-------- Selected extract
Over the years, I have noticed a number of traits in my fellow drivers that border on the criminal. I'm sure I could list a litany of sins regularly performed by many drivers, which at the very least cause us to tear our collective hair out and at the very worst, can result in chaos and death on our roads.
1. People who can't merge...
Amongst these bad habits, is those who refuse to learn (or are totally incapable of grasping...) the art of merging with other traffic. It should not take an astrophysicist to decipher that merge ramps are there for one purpose and one purpose only. They are generally of a length sufficient to allow any vehicle to attain the speed required to merge successfully with the flow of traffic on that particular roadway.
For those of you who may not be familiar with merging, that is the aim point of the merging process. You must be travelling the same speed as the traffic you wish to join, by the time you hit the end of the merge ramp. That's why they call it merging. Crawling onto a highway or a freeway where the traffic is zipping by at 100kmh plus, when you're doing 40kmh at best, is NOT merging. That is called: "tempting the hand of God". It is called: "Brace yourself because we're about to get a Mack truck suppository!" It is called: "Look Ma... I'm fixin' to die in a horrific fireball of doom!" Drivers who find themselves doing this, regardless of sex or age, should immediately park their car, mail in their driver's license to their local motor vehicles branch, with a note explaining that they are too fucking retarded to drive a motor vehicle, and buy a lifetime bus pass.
When I am on any highway or freeway, whether I am riding my bike or driving a car or other vehicle, you will NEVER find me in the right-hand lane. The only time my shadow will darken that lane, is if I am just about to take an off-ramp. There are several reasons for this. People who don't have a fucking clue about merging is number one on the list. If you are in a right-hand lane, you will have to contend with these morons at every on-ramp. Not me... I stay as far the fuck away from them as is humanly possible. Normally in the extreme left-hand lane...
2. What is a passing lane and what is it for...?
Most multi-laned (3) highways are divided into three distinctly different camps. The right-hand lane I refer to as the 'curb-hugger' lane. This is for those who want to bimble along at a speed which is under the speed limit. These drivers are normally apologetic for even being in a car and realize that they are far outmatched by just about anyone else on the road. They are the speed bumps on the road. They are obstacles who are best bypassed and are ideal fodder to deal with the 'merging-challenged road hazards' that occasionally stumble blindly into their paths, causing them to either nail the brakes or careen wildly in an effort to avoid them.
----------------
-------- Data entries
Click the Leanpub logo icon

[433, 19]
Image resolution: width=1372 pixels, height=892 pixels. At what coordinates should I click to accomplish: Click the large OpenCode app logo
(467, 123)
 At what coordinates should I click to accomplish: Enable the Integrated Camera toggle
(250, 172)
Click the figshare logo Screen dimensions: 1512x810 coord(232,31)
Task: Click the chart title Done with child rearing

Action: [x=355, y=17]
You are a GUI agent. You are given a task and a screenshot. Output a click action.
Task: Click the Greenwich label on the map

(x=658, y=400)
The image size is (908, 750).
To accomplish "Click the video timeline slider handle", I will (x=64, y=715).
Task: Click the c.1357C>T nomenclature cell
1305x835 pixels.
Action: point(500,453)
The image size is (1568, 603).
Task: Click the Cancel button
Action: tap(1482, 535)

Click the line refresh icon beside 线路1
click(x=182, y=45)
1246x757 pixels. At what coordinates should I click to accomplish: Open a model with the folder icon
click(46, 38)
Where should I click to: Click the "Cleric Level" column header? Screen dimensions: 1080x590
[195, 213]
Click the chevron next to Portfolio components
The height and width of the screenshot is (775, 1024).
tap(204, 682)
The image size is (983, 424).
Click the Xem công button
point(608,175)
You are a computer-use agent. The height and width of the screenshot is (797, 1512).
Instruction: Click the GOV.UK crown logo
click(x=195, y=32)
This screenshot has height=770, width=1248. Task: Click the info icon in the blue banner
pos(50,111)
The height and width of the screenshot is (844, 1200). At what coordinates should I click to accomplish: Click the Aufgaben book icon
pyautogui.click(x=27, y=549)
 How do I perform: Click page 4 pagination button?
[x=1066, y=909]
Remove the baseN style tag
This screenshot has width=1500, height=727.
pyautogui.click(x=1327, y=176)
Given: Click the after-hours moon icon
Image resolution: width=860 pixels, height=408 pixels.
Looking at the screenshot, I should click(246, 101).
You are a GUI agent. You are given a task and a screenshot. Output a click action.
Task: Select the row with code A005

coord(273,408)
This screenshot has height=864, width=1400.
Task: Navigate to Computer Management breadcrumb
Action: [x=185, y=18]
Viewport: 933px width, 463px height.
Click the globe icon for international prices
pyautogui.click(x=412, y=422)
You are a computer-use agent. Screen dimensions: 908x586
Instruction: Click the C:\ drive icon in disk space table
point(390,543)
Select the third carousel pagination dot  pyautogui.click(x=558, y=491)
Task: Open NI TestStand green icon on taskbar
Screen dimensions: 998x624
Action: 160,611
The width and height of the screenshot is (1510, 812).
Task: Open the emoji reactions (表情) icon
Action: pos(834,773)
----------------
- **To do**
1. For each statement about the piece on bad driving habits, answer yes or no and quote the words of the piece that decide it. (a) Merge ramps are usually long enough for a vehicle to reach the speed of the traffic it is joining. (b) The writer usually drives in the right-hand lane of a highway. (c) The writer calls the left-hand lane the 'curb-hugger' lane.
2. Answer these questions from the piece on bad driving habits.
(a) At what speed does the piece say highway traffic is zipping by?
(b) Which lane does the writer normally stay in?
(c) How many lanes do the highways described in the second section have?
3. Write the next part of the piece on bad driving habits, picking up after its last sentence.
The material has no connection to the piece on bad driving habits.

- **Solved problems**
1.
(a) Yes: "They are generally of a length sufficient to allow any vehicle to attain the speed required to merge successfully with the flow of traffic on that particular roadway."
(b) No: "you will NEVER find me in the right-hand lane."
(c) No: "The right-hand lane I refer to as the 'curb-hugger' lane."

2.
(a) 100kmh plus
(b) The extreme left-hand lane
(c) Three

3.
The middle lane is for those who have somewhat of an idea of where they're going, but are in no particular hurry to get there. They normally clip along at 100 to 110kmh. They provide a decent buffer between myself and the 'curb huggers'. I have no real qualms about travelling in this lane but normally prefer the outside lane. As far left as I can get. The vehicles travelling in this lane definitely know where they are going and consider time a factor. Here's a word to the wise: If you are not doing AT LEAST 120kmh... stay the fuck out of this lane!!!!!!!! There is no earthly reason for you to be there. Like the middle lane, it is A PASSING LANE!!! You enter it to pass other vehicles, not simply to enjoy a different view of the traffic around you. If you are in a lane in which you are not passing vehicles that are to your right, you had better move to a slower lane. Unless you are already in the 'curb hugger' lane. Failure to get the Hell out of the way of people who actually have a clue as to where they're going, renders you an obstacle, a danger to the orderly flow of traffic.
3. Drivers with cell phones...
I'm not going to waste too much time on this one, because I think the disdain for these clowns is just about universal. This class of assholes should be dealt with in the following fashion: The vehicle is pulled over. The driver is escorted around to the rear of the vehicle, so that oncoming traffic can see what is occurring. He is made to kneel and face traffic and the attending officer dispatches him with a bullet to the back of the head. Problem solved. Moving on... If you were actually texting on your phone? You get a bullet in each kneecap first, before then being dispatched.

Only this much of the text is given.